3.2. Fabrication of PDMS Chips with 3D-Printed, Laser-Engraved, and Milled Casting Molds

To create casting molds with 3D printing, laser cutting, or milling, different types of sieves were designed. A microreactor casting mold with a narrow sieve with the same height as the channel and 60 µm in width and another mold with a 60 µm flat sieve with the same width as the channel was designed. Since it was initially unclear which of the designs would lead to a good result without collapsing the channel structure, both were used to start with and were validated during manufacturing.

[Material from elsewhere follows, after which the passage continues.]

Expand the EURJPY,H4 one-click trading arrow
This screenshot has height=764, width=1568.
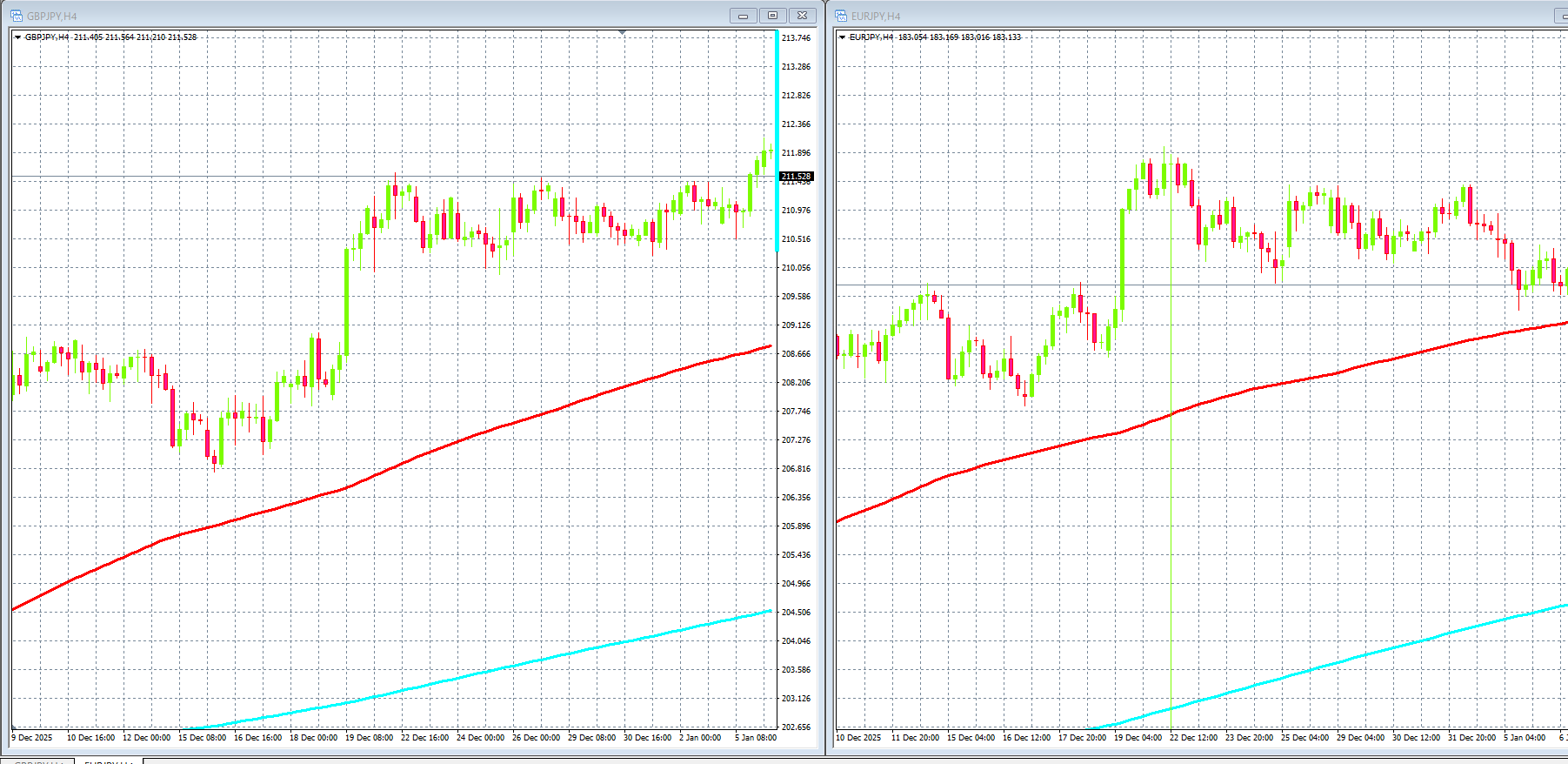[842, 37]
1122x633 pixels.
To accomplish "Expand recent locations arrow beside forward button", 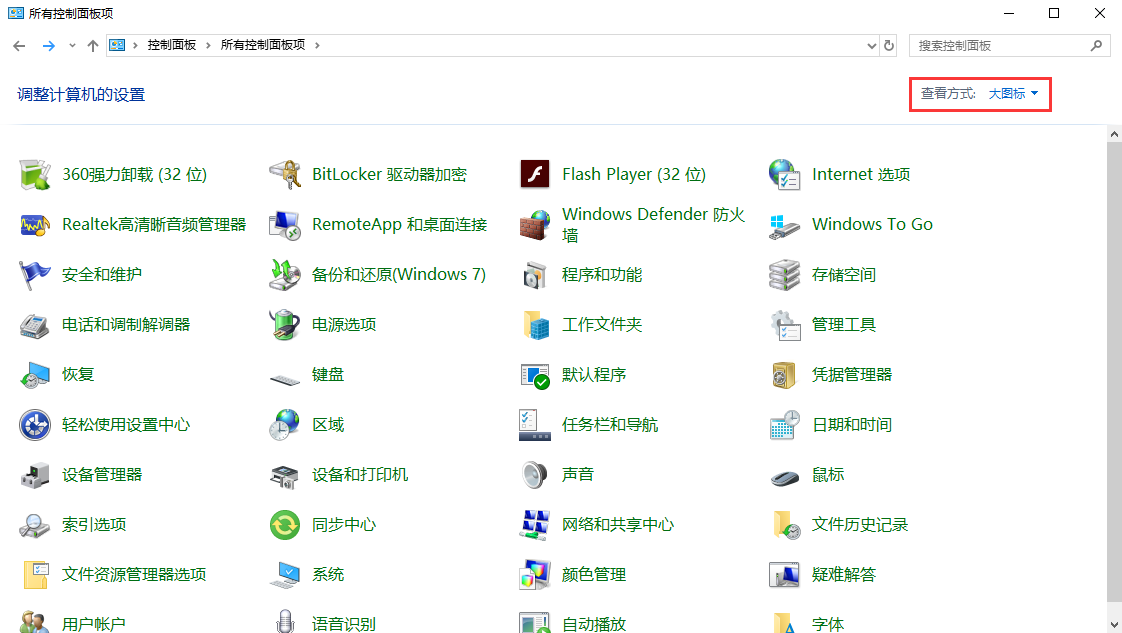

3.2.1. 3D Printing with a Fused Deposition Modeling Printer

The fused deposition modeling printer, Ultimaker S5, was used to create a casting mold out of ABS. The sieve was designed to be 60 µm flat and 500 µm wide. A narrow sieve could not be created due to the printer’s limitations of a minimum of 250 µm in diameter. The printer left streaks of polymer at the ports of the casting mold, which had to be cut and filed off the casting mold (Figure 8a). The print was visualized as a microscopic 3D image showing surface roughness and a well-defined channel structure (Figure 8b).
The print as well as its replica had visible grooves on the surface, which impaired the binding of the PDMS replica to the cover slide and resulted in leaks (Figure 9a). The leakage was visualized with fluorescent rhodamine B solution (Figure 9b).
The reaction chamber of the microfluidic chip was filled with spherical particles to test the retention of spherical particles. Although the chip was leaking, spherical particles were successfully retained (Figure 10a,b).
To smoothen the grooves and thereby tackle leakage, the casting mold was exposed to acetone vapor for 20 min. This resulted in a leak-tight microfluidic chip but altered the design with convexities in place of former grooves, thereby enlarging the channel width up to 1000 µm. Spherical particles were still retained (Figure 11a–c).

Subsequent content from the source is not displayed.